The rise of the Koch family

Have you ever wondered what are the things you could do with the vast knowledge that you have accumulated in the field of Chemical Engineering? Read the story of the Koch family, a family of chemical engineers who are the owners of the Koch Industries and are the third most prosperous family in the world with a net worth of more than $100bn.

Early years:

Fred Chase Koch graduated from the Massachusetts Institute of Technology (MIT) in 1922, where he obtained a degree in chemical engineering. Koch began his career with the Texas Company as an engineer and later partnered with Lewis Winkler to form Winkler-Koch Engineering Company. Winker-Koch was sued by UOP for patent infringement which put Winkler-Koch out of business in the U.S. for several years. Koch spent a few years working in the Soviet Union but eventually returned to the US to join new partners and form Wood River Oil and Refining Company which was later renamed as Koch Industries.

The Hidden Opportunity:

When Fred entered the oil business, a new refining process called thermal cracking was sweeping the industry. Standard Oil of Indiana first employed this method commercially in 1913, but it didn’t come into broader use until the 1920s.

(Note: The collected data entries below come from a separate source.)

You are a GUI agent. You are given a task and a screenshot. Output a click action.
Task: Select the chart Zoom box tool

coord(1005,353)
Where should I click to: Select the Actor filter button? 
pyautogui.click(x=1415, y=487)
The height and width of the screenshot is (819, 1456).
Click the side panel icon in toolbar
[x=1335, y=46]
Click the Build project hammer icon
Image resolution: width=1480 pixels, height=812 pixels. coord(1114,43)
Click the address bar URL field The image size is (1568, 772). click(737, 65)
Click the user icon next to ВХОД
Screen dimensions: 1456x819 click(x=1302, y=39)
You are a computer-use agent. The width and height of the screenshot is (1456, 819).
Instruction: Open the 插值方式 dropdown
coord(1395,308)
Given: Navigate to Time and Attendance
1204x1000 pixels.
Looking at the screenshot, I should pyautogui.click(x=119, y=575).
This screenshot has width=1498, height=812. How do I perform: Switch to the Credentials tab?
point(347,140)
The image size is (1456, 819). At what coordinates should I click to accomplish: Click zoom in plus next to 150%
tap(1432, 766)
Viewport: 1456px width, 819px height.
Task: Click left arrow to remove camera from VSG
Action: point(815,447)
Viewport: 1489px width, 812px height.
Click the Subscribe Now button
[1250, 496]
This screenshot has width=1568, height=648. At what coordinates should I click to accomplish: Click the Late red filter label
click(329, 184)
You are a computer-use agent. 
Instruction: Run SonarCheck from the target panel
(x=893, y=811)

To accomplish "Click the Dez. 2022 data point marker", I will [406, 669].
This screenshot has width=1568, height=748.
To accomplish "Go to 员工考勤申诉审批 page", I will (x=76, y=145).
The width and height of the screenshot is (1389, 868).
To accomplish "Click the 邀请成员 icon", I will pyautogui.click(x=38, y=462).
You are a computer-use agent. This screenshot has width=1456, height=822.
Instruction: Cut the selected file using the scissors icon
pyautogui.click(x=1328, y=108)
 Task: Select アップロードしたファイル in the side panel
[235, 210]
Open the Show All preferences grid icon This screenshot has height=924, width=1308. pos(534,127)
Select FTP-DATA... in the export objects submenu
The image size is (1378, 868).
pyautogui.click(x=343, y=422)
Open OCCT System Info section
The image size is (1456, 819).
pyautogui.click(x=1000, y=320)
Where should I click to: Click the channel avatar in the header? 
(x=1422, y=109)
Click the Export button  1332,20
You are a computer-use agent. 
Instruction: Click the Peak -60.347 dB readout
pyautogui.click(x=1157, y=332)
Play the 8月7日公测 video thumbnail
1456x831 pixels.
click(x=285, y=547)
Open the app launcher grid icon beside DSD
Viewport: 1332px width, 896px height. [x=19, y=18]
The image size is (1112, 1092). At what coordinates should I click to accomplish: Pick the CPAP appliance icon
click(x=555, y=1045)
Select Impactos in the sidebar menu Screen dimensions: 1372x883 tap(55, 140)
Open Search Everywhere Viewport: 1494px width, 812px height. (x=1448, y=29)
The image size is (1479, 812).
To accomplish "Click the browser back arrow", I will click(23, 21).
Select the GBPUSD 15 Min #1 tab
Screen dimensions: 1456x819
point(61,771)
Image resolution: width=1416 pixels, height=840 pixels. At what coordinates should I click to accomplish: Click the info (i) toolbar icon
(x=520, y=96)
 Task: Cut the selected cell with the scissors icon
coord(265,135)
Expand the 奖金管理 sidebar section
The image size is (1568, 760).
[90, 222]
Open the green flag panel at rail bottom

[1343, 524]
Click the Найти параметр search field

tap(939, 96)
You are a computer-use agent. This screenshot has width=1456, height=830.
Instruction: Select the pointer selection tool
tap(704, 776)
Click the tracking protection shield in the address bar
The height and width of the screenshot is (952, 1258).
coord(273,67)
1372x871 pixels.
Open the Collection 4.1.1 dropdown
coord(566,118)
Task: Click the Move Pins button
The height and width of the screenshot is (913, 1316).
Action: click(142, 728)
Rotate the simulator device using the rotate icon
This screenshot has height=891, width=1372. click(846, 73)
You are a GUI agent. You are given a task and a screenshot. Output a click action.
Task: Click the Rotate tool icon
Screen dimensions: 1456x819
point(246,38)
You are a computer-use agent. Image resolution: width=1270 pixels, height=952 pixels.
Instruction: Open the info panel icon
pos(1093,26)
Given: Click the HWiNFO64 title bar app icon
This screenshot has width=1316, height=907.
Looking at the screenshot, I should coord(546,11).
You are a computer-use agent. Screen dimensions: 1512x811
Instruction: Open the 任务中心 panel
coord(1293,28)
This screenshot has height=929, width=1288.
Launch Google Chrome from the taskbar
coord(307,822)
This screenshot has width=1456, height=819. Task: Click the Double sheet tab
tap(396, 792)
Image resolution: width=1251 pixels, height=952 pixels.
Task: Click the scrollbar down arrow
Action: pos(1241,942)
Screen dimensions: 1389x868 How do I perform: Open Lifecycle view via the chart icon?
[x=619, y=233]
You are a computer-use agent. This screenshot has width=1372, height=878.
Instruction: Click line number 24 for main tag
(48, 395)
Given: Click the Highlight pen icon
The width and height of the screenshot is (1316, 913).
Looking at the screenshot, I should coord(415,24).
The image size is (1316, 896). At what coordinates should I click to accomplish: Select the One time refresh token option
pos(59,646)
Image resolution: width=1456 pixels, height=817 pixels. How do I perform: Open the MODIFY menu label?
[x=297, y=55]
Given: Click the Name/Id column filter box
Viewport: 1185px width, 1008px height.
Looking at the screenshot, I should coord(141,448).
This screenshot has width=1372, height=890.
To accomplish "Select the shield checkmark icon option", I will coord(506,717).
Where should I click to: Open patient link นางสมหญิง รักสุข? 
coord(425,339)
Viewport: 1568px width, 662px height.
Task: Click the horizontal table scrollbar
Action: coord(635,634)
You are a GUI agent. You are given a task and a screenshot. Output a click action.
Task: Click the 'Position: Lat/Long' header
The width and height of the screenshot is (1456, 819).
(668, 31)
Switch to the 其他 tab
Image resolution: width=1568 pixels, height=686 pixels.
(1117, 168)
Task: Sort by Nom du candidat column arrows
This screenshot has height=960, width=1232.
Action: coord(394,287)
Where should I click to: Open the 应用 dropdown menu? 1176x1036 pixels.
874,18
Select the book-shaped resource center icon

Before its discovery, refineries relied on a simple, but the wasteful process for distilling crude oil into gas, fuel oil, kerosene, and other petroleum-based products.

In the late 1920s, Koch had invented a new and more efficient method for the thermal cracking of crude oil, the process by which oil has been heated to effect recombination of molecules yielding higher proportions of usable compounds, especially gasoline.

Koch started an Oil refinery, using this new method, and was initially called Wood River Oil and Refining Company which got later renamed to Koch Industries.

Apart from these oil refining industries, Koch has entered into various other fields of chemical industry such as agriculture and consumer products field.

Charles Koch, son of Fred Koch, and a chemical engineer himself took charge of the company from his father by taking as the CEO of the company and began to establish various strategic acquisitions in their oil and energy-related companies such as refineries and pipeline operations.

Later, David Koch younger brother of Charles Koch, also a chemical engineer, joined their company as a technical manager in 1970 and rose through the ranks to be the president of Koch engineering division by 1978.

Fast forward to today, Koch Industries, under the ownership and leadership of Koch’s sons, Charles and David, is the 2nd largest privately held company by revenue in the US.

Cracking of crude oil:

Thermal cracking is the process that Fred Koch improvised which he later used to start his own refinery. Cracking is the process in which heavy hydrocarbon molecules that are present in raw petroleum are broken into smaller molecules by the external supply of heat and under high pressure. Cracking has been considered as one of the most critical processes of the mid 20th century, where it had to play a major role in the field of the petroleum industry.

Refineries could double gas yields using thermal cracking. By applying the right combination of heat and pressure, the process altered the chemical makeup of petroleum, breaking it into simple molecules and “cracking” heavy hydrocarbons into lighter ones, squeezing more gasoline from each barrel of oil.

Conclusion:

Chemical engineering is built on scaling chemical reactions to the scale of industries. Thus, it naturally opens a gateway to the world of business, with importance placed on factors like the triple bottom line and efficiency of the process to maximize output.

These success stories act as inspiration for those who dream of making it big in the competitive world of businesses.

Education helps in strengthening your foundation, upon which you can pursue success by showing perseverance, hard work, and grabbing the right opportunities to create an impact in society.